= Instructions to follow =
Restate the listing exactly and in full.

= Entries provided =
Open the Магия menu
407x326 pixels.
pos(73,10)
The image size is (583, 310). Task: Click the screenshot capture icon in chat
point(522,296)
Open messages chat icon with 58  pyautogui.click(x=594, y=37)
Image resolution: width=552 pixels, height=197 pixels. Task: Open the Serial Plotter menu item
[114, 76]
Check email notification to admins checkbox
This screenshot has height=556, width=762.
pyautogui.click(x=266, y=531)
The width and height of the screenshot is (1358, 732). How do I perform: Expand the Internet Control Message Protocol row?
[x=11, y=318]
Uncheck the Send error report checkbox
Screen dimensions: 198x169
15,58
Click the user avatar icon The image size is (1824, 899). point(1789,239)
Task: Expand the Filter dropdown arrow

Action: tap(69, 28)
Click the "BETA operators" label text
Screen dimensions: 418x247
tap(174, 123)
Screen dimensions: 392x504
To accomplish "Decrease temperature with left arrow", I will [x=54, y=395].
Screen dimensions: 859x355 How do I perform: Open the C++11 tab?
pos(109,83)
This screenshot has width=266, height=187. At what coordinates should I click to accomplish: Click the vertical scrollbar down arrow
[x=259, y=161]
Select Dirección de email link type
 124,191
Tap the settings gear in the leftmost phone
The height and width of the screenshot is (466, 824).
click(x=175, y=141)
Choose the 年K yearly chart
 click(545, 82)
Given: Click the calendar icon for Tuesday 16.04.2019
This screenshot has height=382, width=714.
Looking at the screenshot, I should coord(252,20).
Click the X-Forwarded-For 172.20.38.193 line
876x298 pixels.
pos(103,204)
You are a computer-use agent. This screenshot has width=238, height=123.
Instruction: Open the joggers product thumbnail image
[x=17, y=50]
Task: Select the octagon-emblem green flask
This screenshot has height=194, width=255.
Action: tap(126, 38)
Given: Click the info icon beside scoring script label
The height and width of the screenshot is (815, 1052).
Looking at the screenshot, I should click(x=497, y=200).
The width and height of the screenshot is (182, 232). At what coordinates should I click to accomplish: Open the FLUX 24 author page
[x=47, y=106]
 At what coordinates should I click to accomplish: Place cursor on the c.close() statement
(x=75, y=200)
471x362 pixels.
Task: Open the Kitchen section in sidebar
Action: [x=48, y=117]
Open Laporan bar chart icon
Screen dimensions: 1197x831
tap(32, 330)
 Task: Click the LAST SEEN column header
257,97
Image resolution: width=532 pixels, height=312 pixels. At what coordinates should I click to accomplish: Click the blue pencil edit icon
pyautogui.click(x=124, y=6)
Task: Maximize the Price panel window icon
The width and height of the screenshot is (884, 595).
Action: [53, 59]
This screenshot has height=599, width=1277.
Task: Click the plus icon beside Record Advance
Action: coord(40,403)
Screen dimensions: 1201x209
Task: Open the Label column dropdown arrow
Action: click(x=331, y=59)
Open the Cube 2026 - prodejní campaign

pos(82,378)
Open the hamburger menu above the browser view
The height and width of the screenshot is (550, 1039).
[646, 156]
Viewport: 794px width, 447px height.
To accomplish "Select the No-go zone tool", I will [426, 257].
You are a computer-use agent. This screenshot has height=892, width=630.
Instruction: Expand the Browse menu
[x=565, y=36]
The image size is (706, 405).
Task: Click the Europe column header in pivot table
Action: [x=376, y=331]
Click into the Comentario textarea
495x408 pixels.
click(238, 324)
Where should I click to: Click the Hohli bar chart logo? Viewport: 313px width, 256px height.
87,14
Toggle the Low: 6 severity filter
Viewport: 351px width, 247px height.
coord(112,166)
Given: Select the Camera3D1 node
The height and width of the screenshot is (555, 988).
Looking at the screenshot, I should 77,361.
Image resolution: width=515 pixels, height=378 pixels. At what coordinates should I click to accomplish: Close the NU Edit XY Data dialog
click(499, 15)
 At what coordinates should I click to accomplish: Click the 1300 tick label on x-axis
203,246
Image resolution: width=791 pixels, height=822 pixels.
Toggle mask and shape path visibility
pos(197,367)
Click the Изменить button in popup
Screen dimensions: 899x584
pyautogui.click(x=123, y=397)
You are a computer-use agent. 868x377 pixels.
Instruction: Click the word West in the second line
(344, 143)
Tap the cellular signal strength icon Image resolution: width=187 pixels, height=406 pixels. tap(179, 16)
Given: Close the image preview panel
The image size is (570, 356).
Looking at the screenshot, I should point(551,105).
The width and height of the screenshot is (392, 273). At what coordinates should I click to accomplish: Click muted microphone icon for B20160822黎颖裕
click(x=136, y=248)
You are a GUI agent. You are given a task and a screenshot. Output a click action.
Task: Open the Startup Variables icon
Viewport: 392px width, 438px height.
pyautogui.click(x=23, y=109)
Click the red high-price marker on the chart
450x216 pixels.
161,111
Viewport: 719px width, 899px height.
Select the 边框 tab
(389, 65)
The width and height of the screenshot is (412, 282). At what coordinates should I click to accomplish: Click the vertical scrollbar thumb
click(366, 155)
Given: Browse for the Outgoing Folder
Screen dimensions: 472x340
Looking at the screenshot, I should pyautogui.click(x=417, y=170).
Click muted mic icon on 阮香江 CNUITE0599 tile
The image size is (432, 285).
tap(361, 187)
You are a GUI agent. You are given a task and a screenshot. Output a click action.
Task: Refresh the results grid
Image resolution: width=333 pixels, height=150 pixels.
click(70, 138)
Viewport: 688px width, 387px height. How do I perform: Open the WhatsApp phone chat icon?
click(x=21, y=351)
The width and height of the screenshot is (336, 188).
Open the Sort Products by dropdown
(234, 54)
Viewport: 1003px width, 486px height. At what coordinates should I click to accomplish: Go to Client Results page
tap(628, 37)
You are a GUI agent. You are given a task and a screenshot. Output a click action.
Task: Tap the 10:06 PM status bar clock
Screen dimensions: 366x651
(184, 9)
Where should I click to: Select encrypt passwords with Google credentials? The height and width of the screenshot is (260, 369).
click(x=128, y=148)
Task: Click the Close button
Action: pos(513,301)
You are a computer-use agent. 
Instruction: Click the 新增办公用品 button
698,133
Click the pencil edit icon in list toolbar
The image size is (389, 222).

= Problem solution =
Open the Магия menu
407x326 pixels.
pos(73,10)
The image size is (583, 310). Task: Click the screenshot capture icon in chat
point(522,296)
Open messages chat icon with 58  pyautogui.click(x=594, y=37)
Image resolution: width=552 pixels, height=197 pixels. Task: Open the Serial Plotter menu item
[114, 76]
Check email notification to admins checkbox
This screenshot has height=556, width=762.
pyautogui.click(x=266, y=531)
The width and height of the screenshot is (1358, 732). How do I perform: Expand the Internet Control Message Protocol row?
[x=11, y=318]
Uncheck the Send error report checkbox
Screen dimensions: 198x169
15,58
Click the user avatar icon The image size is (1824, 899). point(1789,239)
Task: Expand the Filter dropdown arrow

Action: tap(69, 28)
Click the "BETA operators" label text
Screen dimensions: 418x247
tap(174, 123)
Screen dimensions: 392x504
To accomplish "Decrease temperature with left arrow", I will [x=54, y=395].
Screen dimensions: 859x355 How do I perform: Open the C++11 tab?
pos(109,83)
This screenshot has width=266, height=187. At what coordinates should I click to accomplish: Click the vertical scrollbar down arrow
[x=259, y=161]
Select Dirección de email link type
 124,191
Tap the settings gear in the leftmost phone
The height and width of the screenshot is (466, 824).
click(x=175, y=141)
Choose the 年K yearly chart
 click(545, 82)
Given: Click the calendar icon for Tuesday 16.04.2019
This screenshot has height=382, width=714.
Looking at the screenshot, I should coord(252,20).
Click the X-Forwarded-For 172.20.38.193 line
876x298 pixels.
pos(103,204)
You are a computer-use agent. This screenshot has width=238, height=123.
Instruction: Open the joggers product thumbnail image
[x=17, y=50]
Task: Select the octagon-emblem green flask
This screenshot has height=194, width=255.
Action: tap(126, 38)
Given: Click the info icon beside scoring script label
The height and width of the screenshot is (815, 1052).
Looking at the screenshot, I should click(x=497, y=200).
The width and height of the screenshot is (182, 232). At what coordinates should I click to accomplish: Open the FLUX 24 author page
[x=47, y=106]
 At what coordinates should I click to accomplish: Place cursor on the c.close() statement
(x=75, y=200)
471x362 pixels.
Task: Open the Kitchen section in sidebar
Action: [x=48, y=117]
Open Laporan bar chart icon
Screen dimensions: 1197x831
tap(32, 330)
 Task: Click the LAST SEEN column header
257,97
Image resolution: width=532 pixels, height=312 pixels. At what coordinates should I click to accomplish: Click the blue pencil edit icon
pyautogui.click(x=124, y=6)
Task: Maximize the Price panel window icon
The width and height of the screenshot is (884, 595).
Action: [53, 59]
This screenshot has height=599, width=1277.
Task: Click the plus icon beside Record Advance
Action: coord(40,403)
Screen dimensions: 1201x209
Task: Open the Label column dropdown arrow
Action: click(x=331, y=59)
Open the Cube 2026 - prodejní campaign

pos(82,378)
Open the hamburger menu above the browser view
The height and width of the screenshot is (550, 1039).
[646, 156]
Viewport: 794px width, 447px height.
To accomplish "Select the No-go zone tool", I will [426, 257].
You are a computer-use agent. This screenshot has height=892, width=630.
Instruction: Expand the Browse menu
[x=565, y=36]
The image size is (706, 405).
Task: Click the Europe column header in pivot table
Action: [x=376, y=331]
Click into the Comentario textarea
495x408 pixels.
click(238, 324)
Where should I click to: Click the Hohli bar chart logo? Viewport: 313px width, 256px height.
87,14
Toggle the Low: 6 severity filter
Viewport: 351px width, 247px height.
coord(112,166)
Given: Select the Camera3D1 node
The height and width of the screenshot is (555, 988).
Looking at the screenshot, I should 77,361.
Image resolution: width=515 pixels, height=378 pixels. At what coordinates should I click to accomplish: Close the NU Edit XY Data dialog
click(499, 15)
 At what coordinates should I click to accomplish: Click the 1300 tick label on x-axis
203,246
Image resolution: width=791 pixels, height=822 pixels.
Toggle mask and shape path visibility
pos(197,367)
Click the Изменить button in popup
Screen dimensions: 899x584
pyautogui.click(x=123, y=397)
You are a computer-use agent. 868x377 pixels.
Instruction: Click the word West in the second line
(344, 143)
Tap the cellular signal strength icon Image resolution: width=187 pixels, height=406 pixels. tap(179, 16)
Given: Close the image preview panel
The image size is (570, 356).
Looking at the screenshot, I should point(551,105).
The width and height of the screenshot is (392, 273). At what coordinates should I click to accomplish: Click muted microphone icon for B20160822黎颖裕
click(x=136, y=248)
You are a GUI agent. You are given a task and a screenshot. Output a click action.
Task: Open the Startup Variables icon
Viewport: 392px width, 438px height.
pyautogui.click(x=23, y=109)
Click the red high-price marker on the chart
450x216 pixels.
161,111
Viewport: 719px width, 899px height.
Select the 边框 tab
(389, 65)
The width and height of the screenshot is (412, 282). At what coordinates should I click to accomplish: Click the vertical scrollbar thumb
click(366, 155)
Given: Browse for the Outgoing Folder
Screen dimensions: 472x340
Looking at the screenshot, I should pyautogui.click(x=417, y=170).
Click muted mic icon on 阮香江 CNUITE0599 tile
The image size is (432, 285).
tap(361, 187)
You are a GUI agent. You are given a task and a screenshot. Output a click action.
Task: Refresh the results grid
Image resolution: width=333 pixels, height=150 pixels.
click(70, 138)
Viewport: 688px width, 387px height. How do I perform: Open the WhatsApp phone chat icon?
click(x=21, y=351)
The width and height of the screenshot is (336, 188).
Open the Sort Products by dropdown
(234, 54)
Viewport: 1003px width, 486px height. At what coordinates should I click to accomplish: Go to Client Results page
tap(628, 37)
You are a GUI agent. You are given a task and a screenshot. Output a click action.
Task: Tap the 10:06 PM status bar clock
Screen dimensions: 366x651
(184, 9)
Where should I click to: Select encrypt passwords with Google credentials? The height and width of the screenshot is (260, 369).
click(x=128, y=148)
Task: Click the Close button
Action: pos(513,301)
You are a computer-use agent. 
Instruction: Click the 新增办公用品 button
698,133
Click the pencil edit icon in list toolbar
The image size is (389, 222).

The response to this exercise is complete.